Search for “next generation of scientific superstars" selects members of Boyden and Zhang labs.
McGovern researchers Sam Rodriques and Jonathan Strecker have been named to the class of 2019 STAT wunderkinds. This group of 22 researchers was selected from a national pool of hundreds of nominees, and aims to recognize trail-blazing scientists that are on the cusp of launching their careers but not yet fully independent.
“We were thrilled to receive this news,” said Robert Desimone, director of the McGovern Institute. “It’s great to see the remarkable progress being made by young scientists in McGovern labs be recognized in this way.”
Sam Rodriques works in Ed Boyden’s lab at the McGovern Institute, where he develops new technologies that enable researchers to understand the behaviors of cells within their native spatial and temporal context.
“Psychiatric disease is a huge problem, but only a handful of first-in-class drugs for psychiatric diseases approved since the 1960s,” explains Rodriques, also affiliated with the MIT Media Lab and Broad Institute. “Coming up with novel cures is going to require new ways to generate hypotheses about the biological processes that underpin disease.”
Rodriques also works on several technologies within the Boyden lab, including preserving spatial information in molecular mapping technologies, finding ways of following neural connectivity in the brain, and Implosion Fabrication, or “Imp Fab.” This nanofabrication technology allows objects to be evenly shrunk to the nanoscale and has a wide range of potential applications, including building new miniature devices for examining neural function.
“I was very surprised, not expecting it at all!” explains Rodriques when asked about becoming a STAT Wunderkind, “I’m sure that all of the hundreds of applicants are very accomplished scientists, and so to be chosen like this is really an honor.”
New tools for gene editing
Jonathan Strecker is currently a postdoc working in Feng Zhang’s lab, and associated with both the McGovern Institute and Broad Institute.
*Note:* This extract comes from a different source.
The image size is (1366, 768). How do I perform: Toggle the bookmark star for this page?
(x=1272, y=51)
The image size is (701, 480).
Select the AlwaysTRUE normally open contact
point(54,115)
While CRISPR-Cas9 continues to have a profound effect and huge potential for research and biomedical, and agricultural applications, the ability to move entire genes into specific target locations remained out reach.
“Genome editing with CRISPR-Cas enzymes typically involves cutting and disrupting genes, or making certain base edits,” explains Strecker, “however, inserting large pieces of DNA is still hard to accomplish.”
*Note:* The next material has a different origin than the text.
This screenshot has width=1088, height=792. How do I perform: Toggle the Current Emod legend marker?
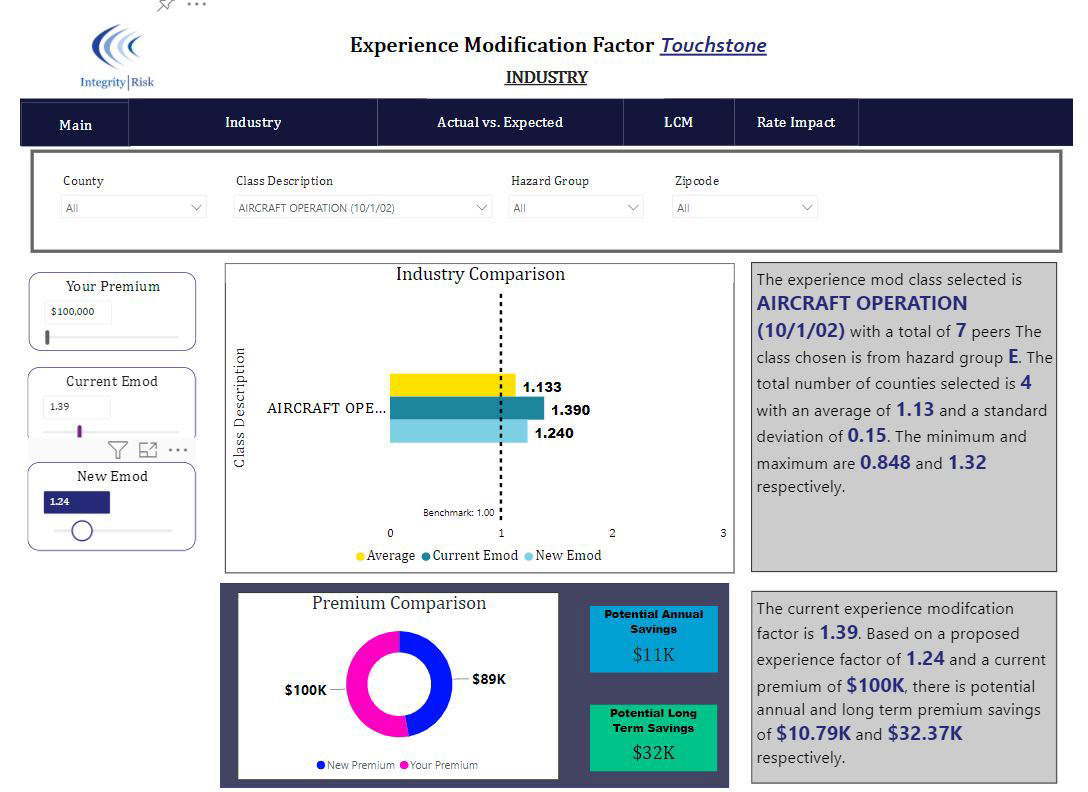coord(426,557)
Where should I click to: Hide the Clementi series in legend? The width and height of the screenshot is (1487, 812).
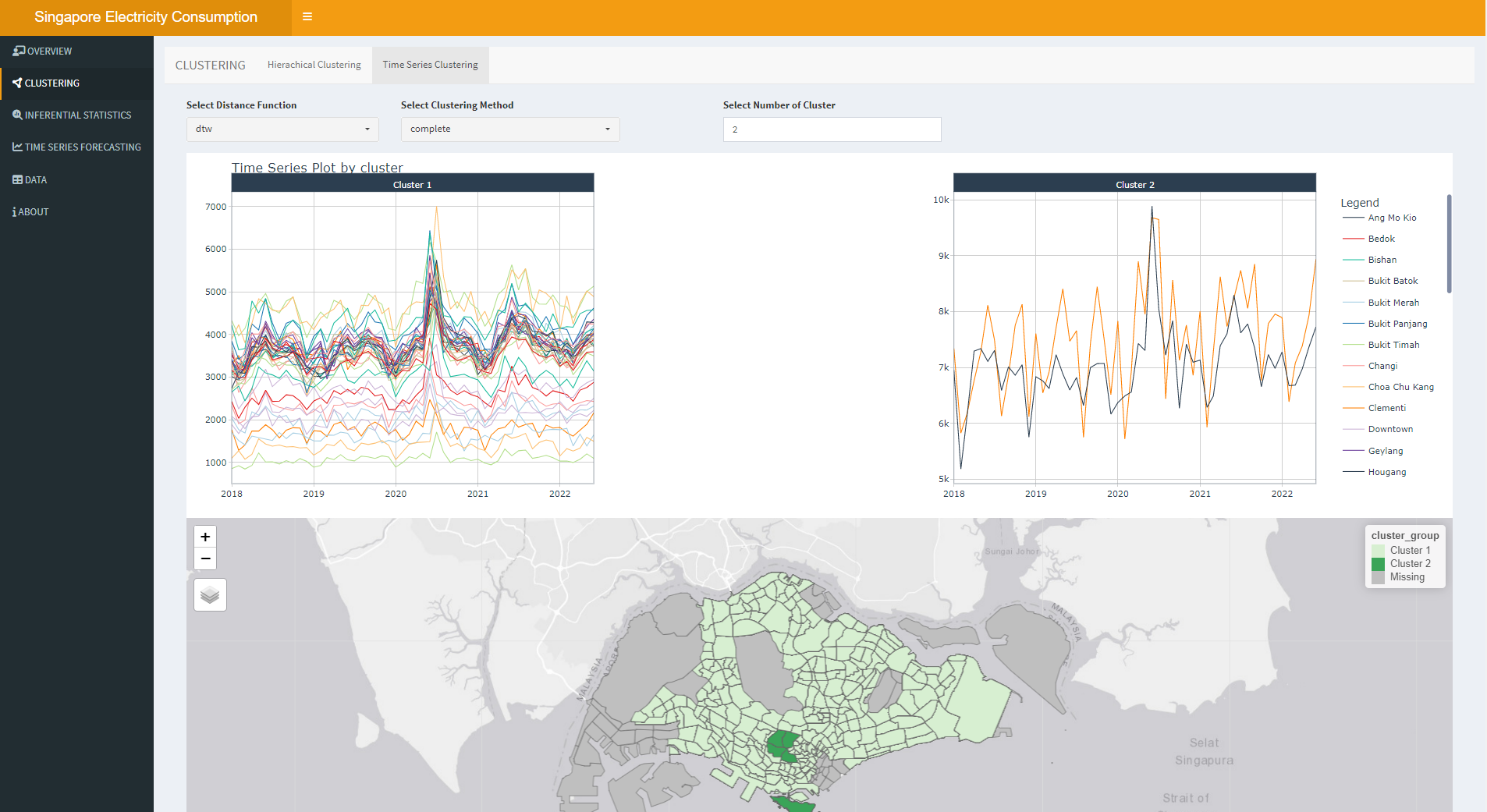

As a postdoctoral researcher in the lab of CRISPR pioneer Feng Zhang, Strecker led research that showed how large sequences could be inserted into a genome at a given location.
“Nature often has interesting solutions to these problems and we were fortunate to identify and characterize a remarkable CRISPR system from cyanobacteria that functions as a programmable transposase.”
Importantly, the system he discovered, called CAST, doesn’t require cellular machinery to insert DNA. This is important as it means that CAST could work in many cell types, including those that have stopped dividing such as neurons, something that is being pursued.
By finding new sources of inspiration, be it nature or art, both Rodriques and Strecker join a stellar line up of young investigators being recognized for creativity and innovation.